After a short sea bus ride to Mykonos town, Eleni’s son Orestis was waiting for us by a small farmer’s market. He was visiting from the U.S. where he is an Assistant Sommelier at the popular Greek restaurant, Milos, in Miami. Needless to say, he and I had plenty to talk about. After buying some tomatoes and figs with Eleni for a dish we’d be preparing later in the day, Orestis brought me to a nearby wine shop where he picked out one of his favorite Greek whites, the Domaine Biblia Chora, white a blend of Assyrtiko and Sauvignon Blanc varietals.
We walked through the quaint alleyways of the city and into a 500 year old bakery that still uses some of the original equipment that has outlasted the many generations that have worked here. We were here to buy rusks – a twice baked bread made from barley & wheat. Rusks became important and popular due to their long shelf life (ie, 200 years ago you could take these on a multi-week voyage without a worry). Eleni wanted to show me modern recipes using these hard biscuits. Before heading out, I was passed savory feta and spinach pastries and a newly baked bread that we watched them bake.

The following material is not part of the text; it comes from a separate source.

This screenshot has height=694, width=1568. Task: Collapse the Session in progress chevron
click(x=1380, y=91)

We headed to the busy beach town of Ornos and restaurant Kuzina, where the owner and chef Aris Tsanaklides was waiting to greet us. Having a restaurant in Athens that he closes for the summer, he opened this branch next to the popular Ammos Beach hotel. It’s elegant waterfront setting is perfect for the Mediterranean Asian cuisine he prepares using traditional, local ingredients with a unique modern twist. The dish he shared with me was a spicy squid with ginger and chili, and a pasta dish with fresh tomatoes and herbs. He was very gracious with his time and spoke at length about his cooking inspirations – what a pleasure.

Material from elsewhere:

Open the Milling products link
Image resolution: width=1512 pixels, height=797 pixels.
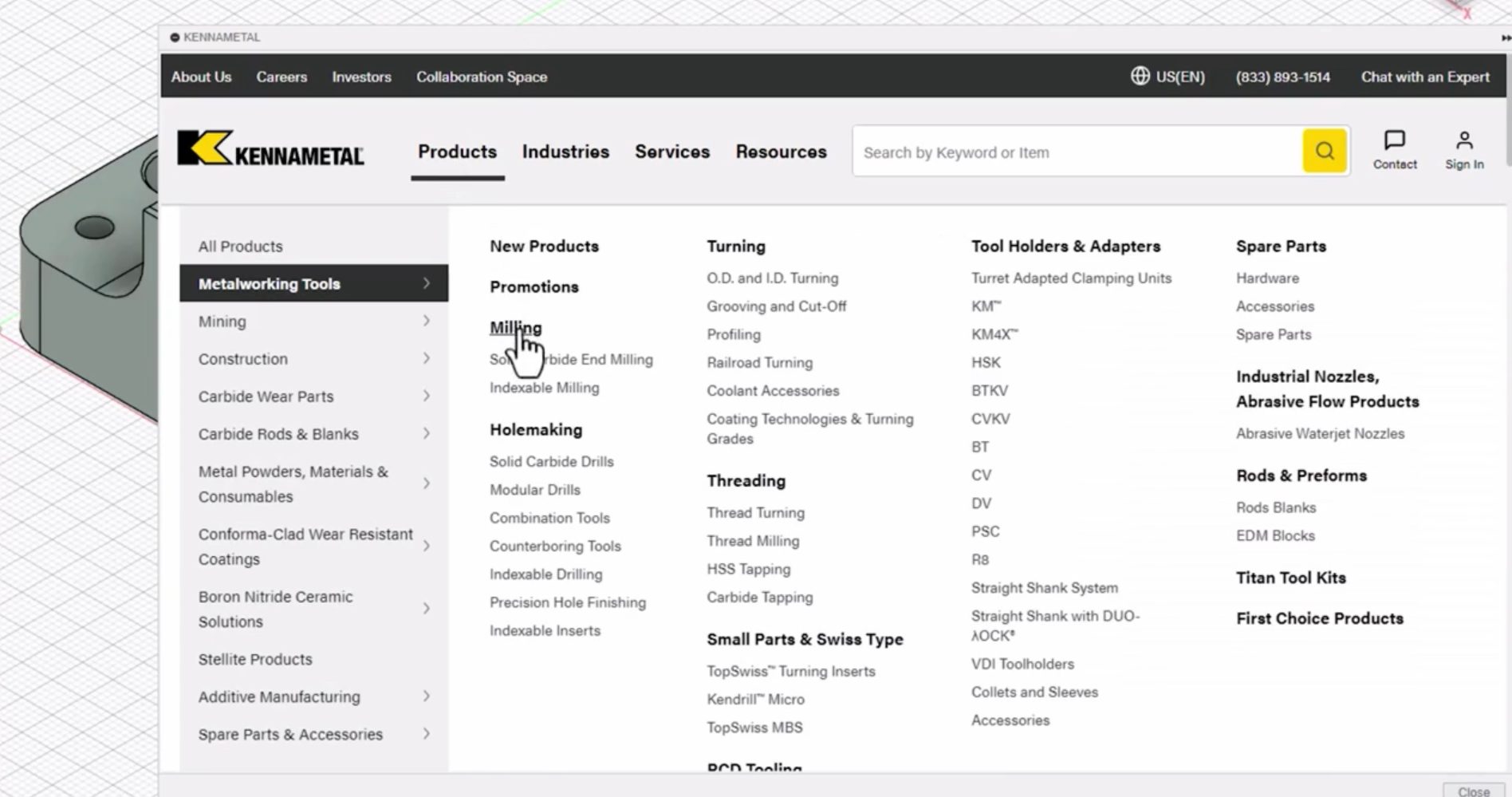click(514, 327)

We next hopped into a van that Eleni had hired for the day and Orestis thankfully, navigated the snaking drive up to a stunning spot overlooking a beautiful bay that was far away from tourists. We climbed down stony terrain to an old Fisherman’s hut by the water where Eleni set up an outdoor table with our rusks, tomatoes, figs, cheeses, olive oils and wine. She sprinkled water on the rusks to moisten them up, and then spread a stinky soft goat cheese on them to create a mostra Then chopped tomatoes and herbs on a few and figs on the others, then a sprinkling of fresh olive oil, vinegar and capers to finish them off. We sat down by the water with an ice cold glass of wine, chatting, munching and drinking in paradise.

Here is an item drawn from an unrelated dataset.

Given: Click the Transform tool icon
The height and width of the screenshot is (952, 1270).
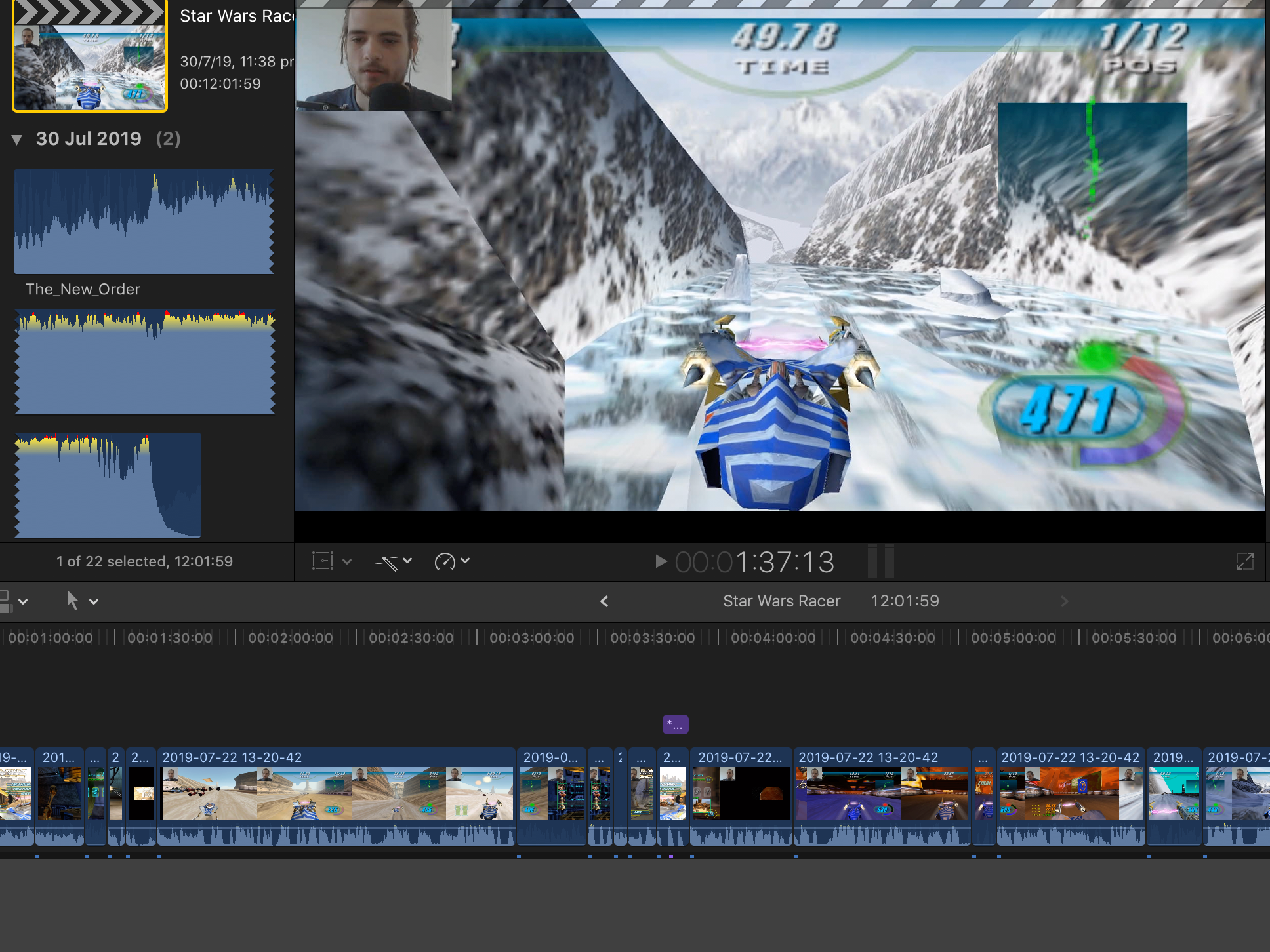Looking at the screenshot, I should click(x=323, y=561).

A funny aside to this leg of the trip. Eleni actually wanted us to make one more culinary stop on the way back to our boat, and watch fresh fish being prepared in an outdoor oven at a taverna back in Mykonos town. But as is sometimes the norm in Greece, the owner was in a heated discussion with his staff and couldn’t be bothered to serve us food. So instead, we left beautiful Mykonos with a full belly, new friends and a little “spice” (dram) after all.